BM Hahn nimmt an, dass bereits vor dem Jahr 2060 kein Boden mehr verbraucht wird; eine "Kampfabstimmung" sei daher nicht nötig. Der Änderungsantrag enthalte - bis auf die Jahreszahl 2060 - im Grunde alle wesentlichen Punkte des ursprünglichen Beschlussantrags.

Ihr gehe es darum, so StRin Küstler, dass man sich um eine ernsthafte Umsetzung bemüht. Es könne sein, dass der Bodenverbrauch bereits vor 2060 gestoppt wird, aber bis dahin könne auch noch sehr viel Schaden angerichtet werden. Notwendig sei eine Selbstverpflichtung des Gemeinderats.


OB Dr. Schuster stellt zunächst den unveränderten Beschlussantrag der GRDrs 27/2006 zur Abstimmung und hält fest:

Der Gemeinderat lehnt den Beschlussantrag bei 19 Ja-Stimmen mehrheitlich ab.


Danach wird über den veränderten Beschlussantrag laut Antrag Nr. 59/2006 abgestimmt.
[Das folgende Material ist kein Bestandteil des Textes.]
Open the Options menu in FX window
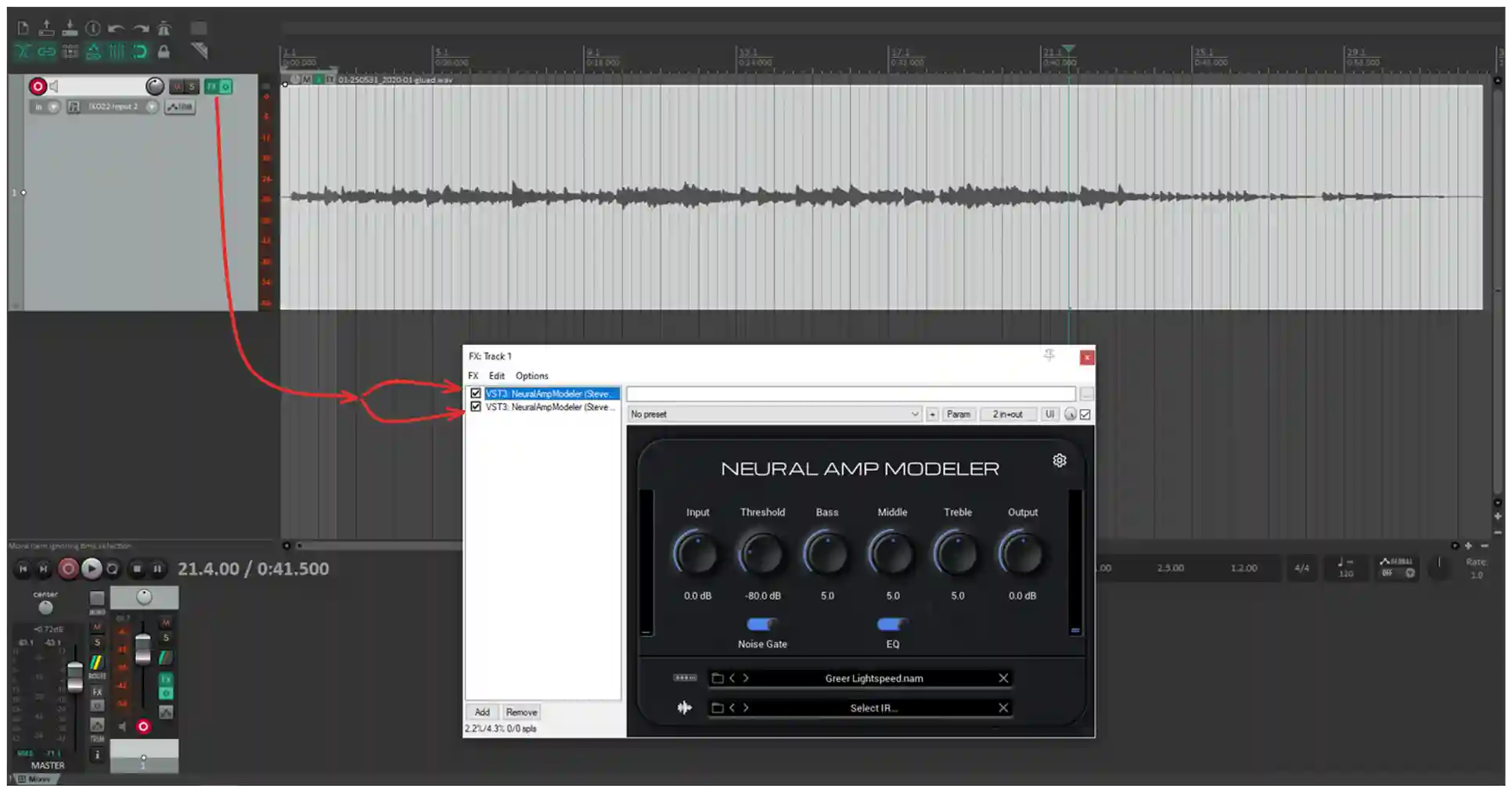1512x792 pixels. click(x=531, y=376)
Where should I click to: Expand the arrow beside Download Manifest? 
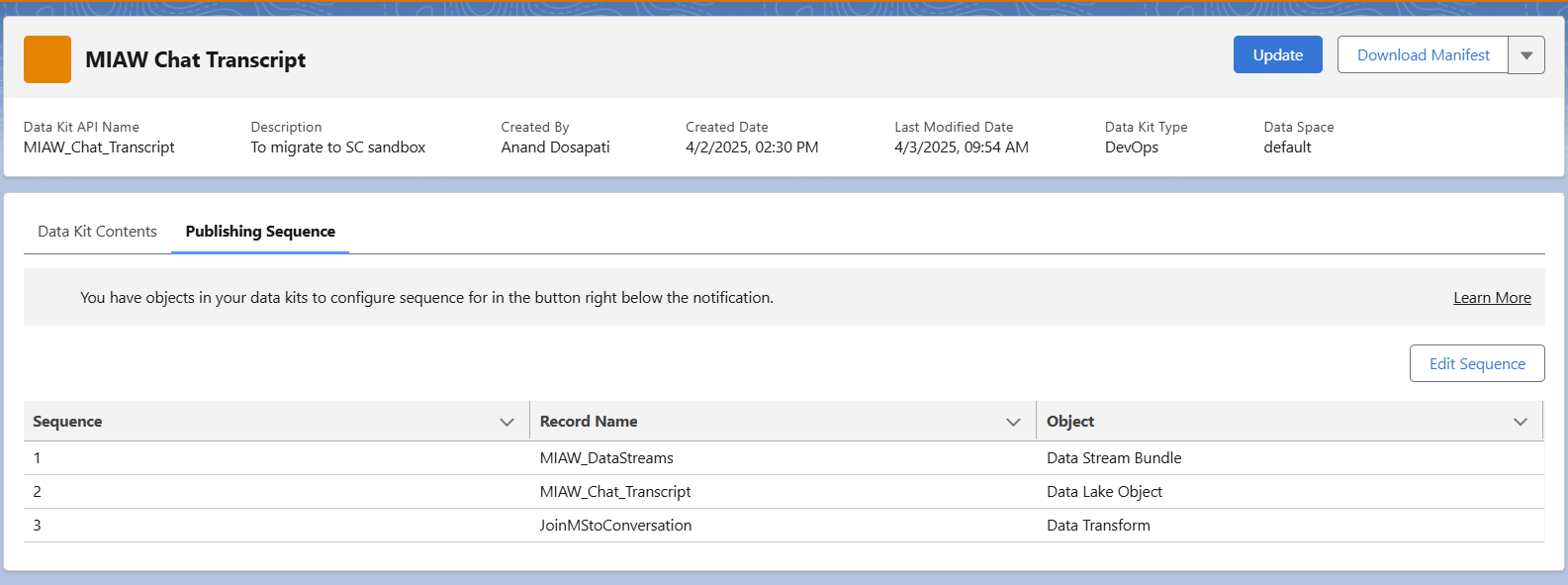click(1525, 55)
Der Vorsitzende stellt fest:

Der Gemeinderat beschließt bei 2 Nein-Stimmen und 12 Enthaltungen mehrheitlich den nachfolgend aufgeführten Beschlussantrag:

1. Der Gemeinderat spricht sich für die Einführung von Teil II zum "Bodenschutzkonzept Stuttgart" (BOKS II) aus und nimmt zur Kenntnis, dass eine nachhaltige Stadtentwicklung maßgeblich von der Minderung des Neuverbrauchs an Böden abhängt.
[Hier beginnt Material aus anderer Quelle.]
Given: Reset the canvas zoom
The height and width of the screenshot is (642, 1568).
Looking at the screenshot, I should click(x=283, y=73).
2. Aus diesem Grund soll im Zuge der Bauleitplanung

2.1 das Funktionspotenzial der hoch- und sehr hochwertigen Böden in hohem Maß gesichert werden, indem der haushälterische Umgang mit Boden grundsätzlich über die gezielte Bewirtschaftung eines "Bodenkontingents" auf der Grundlage von 1.000 Bodenindex-Punkten gesteuert wird,

2.2 die Rate der Neuinanspruchnahme schrittweise so reduziert werden, dass die Aufzehrung des "Bodenkontingents" vermieden oder möglichst lange hinausgezögert wird. Gleichzeitig soll der Bedarf an Boden schon heute vorrangig und im Fall einer Aufzehrung des "Bodenkontingents" möglichst vollständig im heutigen Innenbereich gedeckt werden.
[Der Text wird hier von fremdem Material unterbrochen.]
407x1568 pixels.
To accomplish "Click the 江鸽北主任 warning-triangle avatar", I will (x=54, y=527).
3. Die Verwaltung wird mit der Umsetzung o. g. Ziele beauftragt, wobei

3.1 in den Erläuterungen zur jeweiligen Bauleitplanung der Punktestand des "Bodenkontingents" fortlaufend zu aktualisieren und darzustellen ist und

3.2 alle 2 Jahre, spätestens aber bei jeder Fortschreibung des FNP, eine Bilanz zum Bodenverbrauch vorzulegen ist und bei Überbewirtschaftungen Vorschläge für Kurskorrekturen zu unterbreiten sind.